Hang argumentou que a redução da carga horária de trabalho resultaria em impactos diretos e severos na economia. Ele apontou que menos dias úteis implicariam em uma diminuição da produção, o que, por sua vez, acarretaria em custos mais elevados para as empresas e um número reduzido de vagas disponíveis no mercado. Em sua análise, ele previu um cenário onde as opções seriam limitadas: ou haveria uma queda no número de empregos formais ou um aumento nos preços dos produtos, refletindo a inevitabilidade das consequências negativas de tal mudança. “Milagre não existe”, enfatizou, reforçando sua posição diante da proposta.

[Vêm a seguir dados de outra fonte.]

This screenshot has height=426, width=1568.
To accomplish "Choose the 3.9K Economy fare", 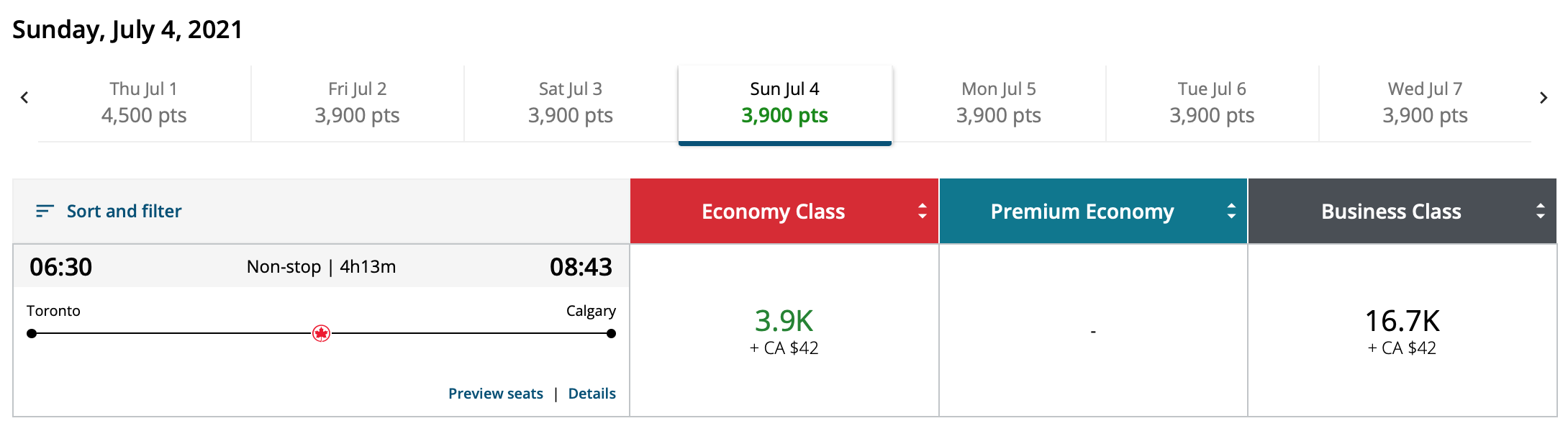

A proposta de extinguir a escala 6×1 deverá ser discutida na Câmara dos Deputados em maio, conforme informações do presidente da Casa, Hugo Motta. Atualmente, existem duas Propostas de Emenda à Constituição em tramitação sobre esse assunto, sendo uma delas apresentada pela deputada Erika Hilton (PSol-SP) e a outra pelo deputado Reginaldo Lopes (PT-MG).
Contudo, o tema gera um debate acalorado, dividindo opiniões e enfrentando resistência significativa por parte de vários setores empresariais e da economia. Um estudo realizado pelo economista Daniel Duque, do Centro de Liderança Pública (CLP), sugere que a eventual implementação da redução da jornada de trabalho poderia resultar na eliminação de mais de 600 mil postos de trabalho formais em todo o país. Essa perspectiva intensifica a pressão sobre o Congresso quanto à votação da proposta, tornando o cenário ainda mais desafiador para os legisladores envolvidos.